BP:
 

More flexibility required – on both sides!

Reinhold Weiß

Dear Readers,


After the summer holidays, around half a million young people will enter the world of work by commencing vocational education and training. Some will still be seeking a training place at this time, and their chances are not bad at all given the fact that there are still numerous vacancies. The placement activities of the chambers, associations and employment agencies will continue in order to bring together supply and demand.
During this process, it will not be possible to fulfil all preferences. In certain circumstances, young people will need to lower their sights when it comes to choice of occupation or proximity to place of residence. However, companies should also be flexible and give a chance to applicants who do not fully meet their requirements. After all, training lasts for two years and may even be as long as three and a half years. During this time, it should be possible to provide trainees with sufficient support so as to enable them both to pass the examination and become socially integrated into the company. Matching, therefore, is a task and challenge which faces both sides – the young people and the companies.

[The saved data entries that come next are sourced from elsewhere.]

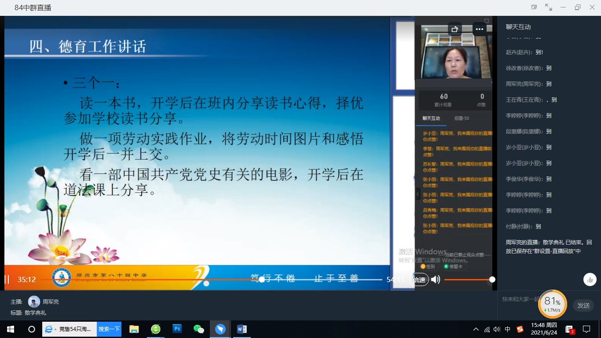
Task: Click the host 周军亮 avatar
Action: click(x=34, y=301)
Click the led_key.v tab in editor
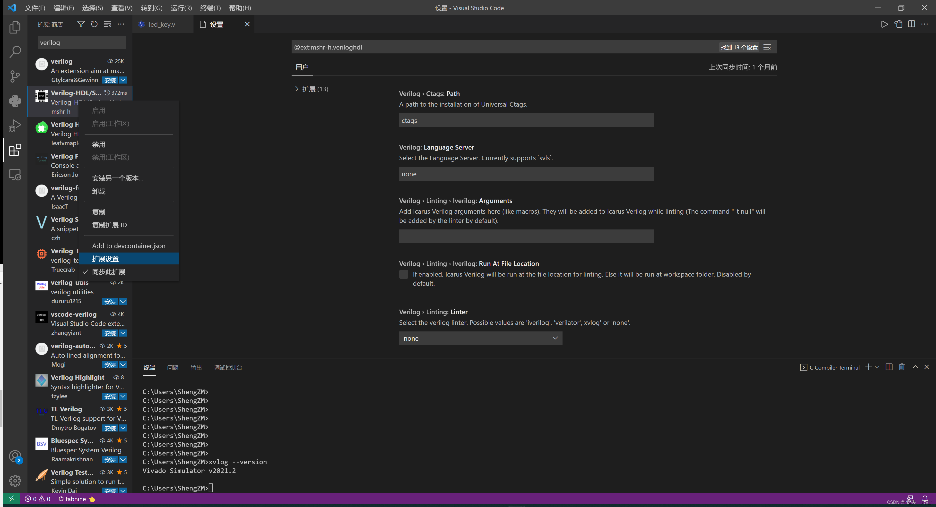This screenshot has width=936, height=507. click(x=161, y=24)
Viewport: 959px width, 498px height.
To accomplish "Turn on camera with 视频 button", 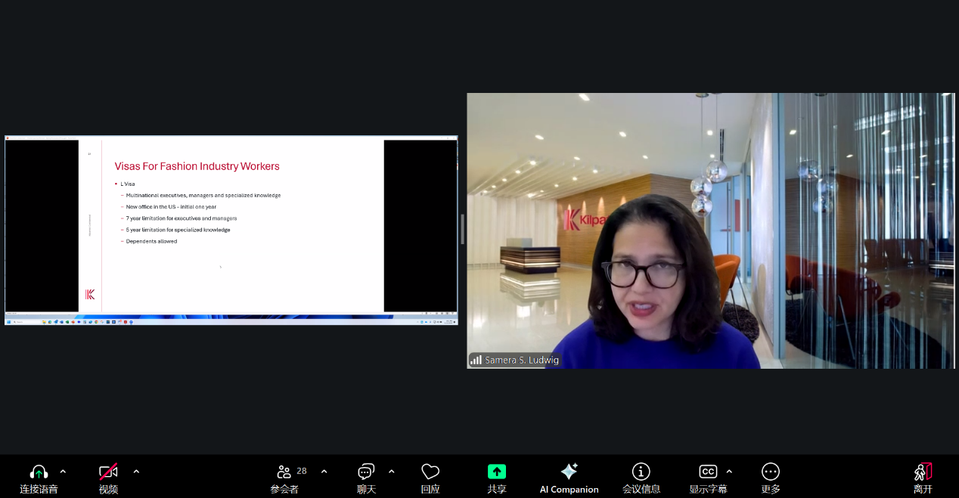I will pyautogui.click(x=108, y=472).
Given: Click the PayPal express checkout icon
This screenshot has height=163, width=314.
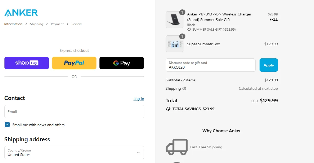Looking at the screenshot, I should coord(74,63).
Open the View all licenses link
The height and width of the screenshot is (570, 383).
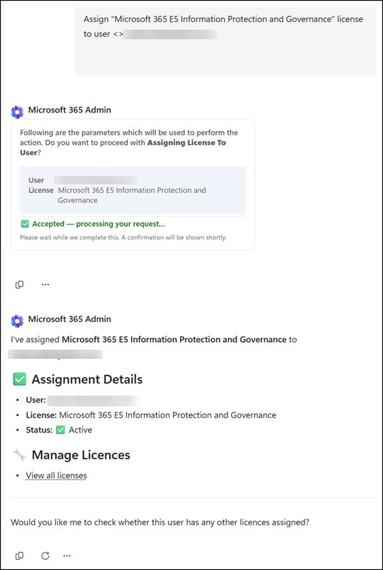56,475
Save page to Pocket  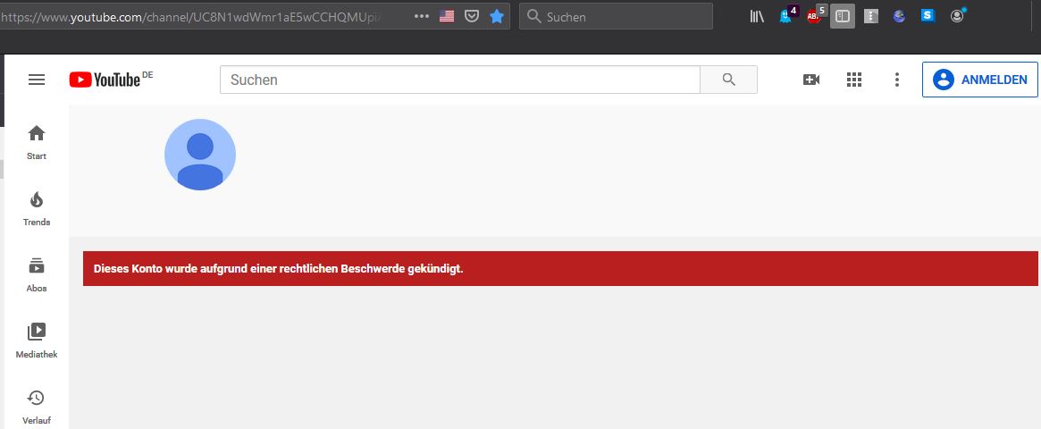472,16
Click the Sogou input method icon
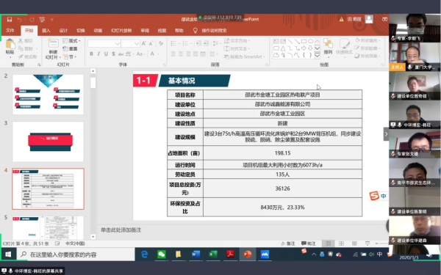The height and width of the screenshot is (275, 441). tap(374, 196)
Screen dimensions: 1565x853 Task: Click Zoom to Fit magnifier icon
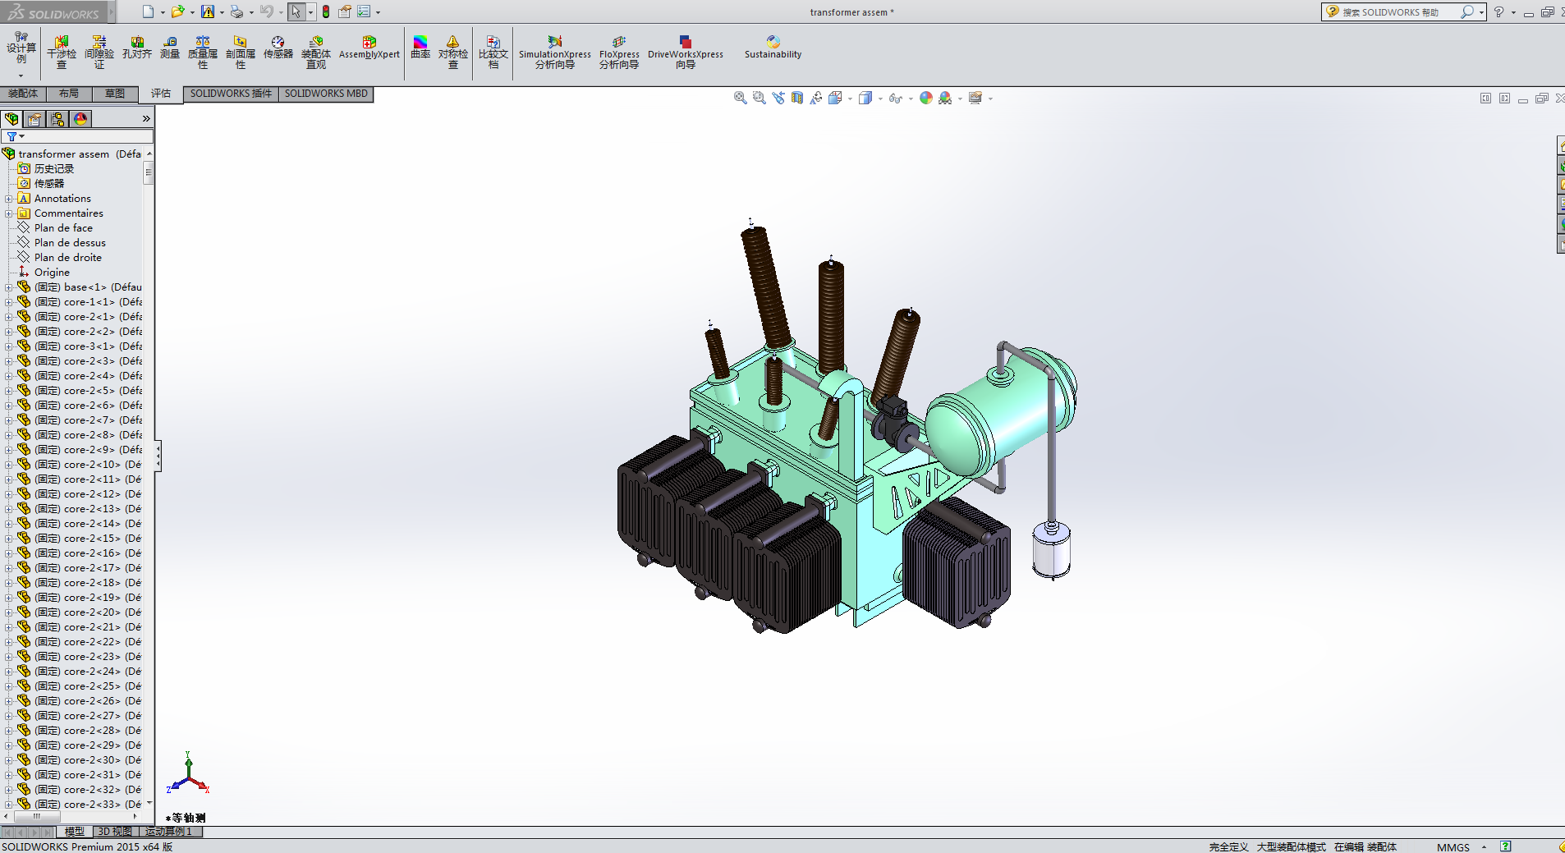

Career choice as a process

Experience has shown that many training contracts are dissolved during the initial months of training. Young people often experience their confrontation with the realities of life within the companies as a “practical shock”. When they arrive in the firms, their expectations and core values are different to those of previous generations. This is something to which the companies need to adjust. Choice of occupation is also based on a series of individual decisions rather than being concluded via a one-off matching procedure. Vocational orientation, the search for suitable training and advanced training measures and changes of occupation and employer are all parts of a lifelong process of identity and career development. All of those involved in the process (companies, parents and young people) would do well to take this into account when choosing a training place.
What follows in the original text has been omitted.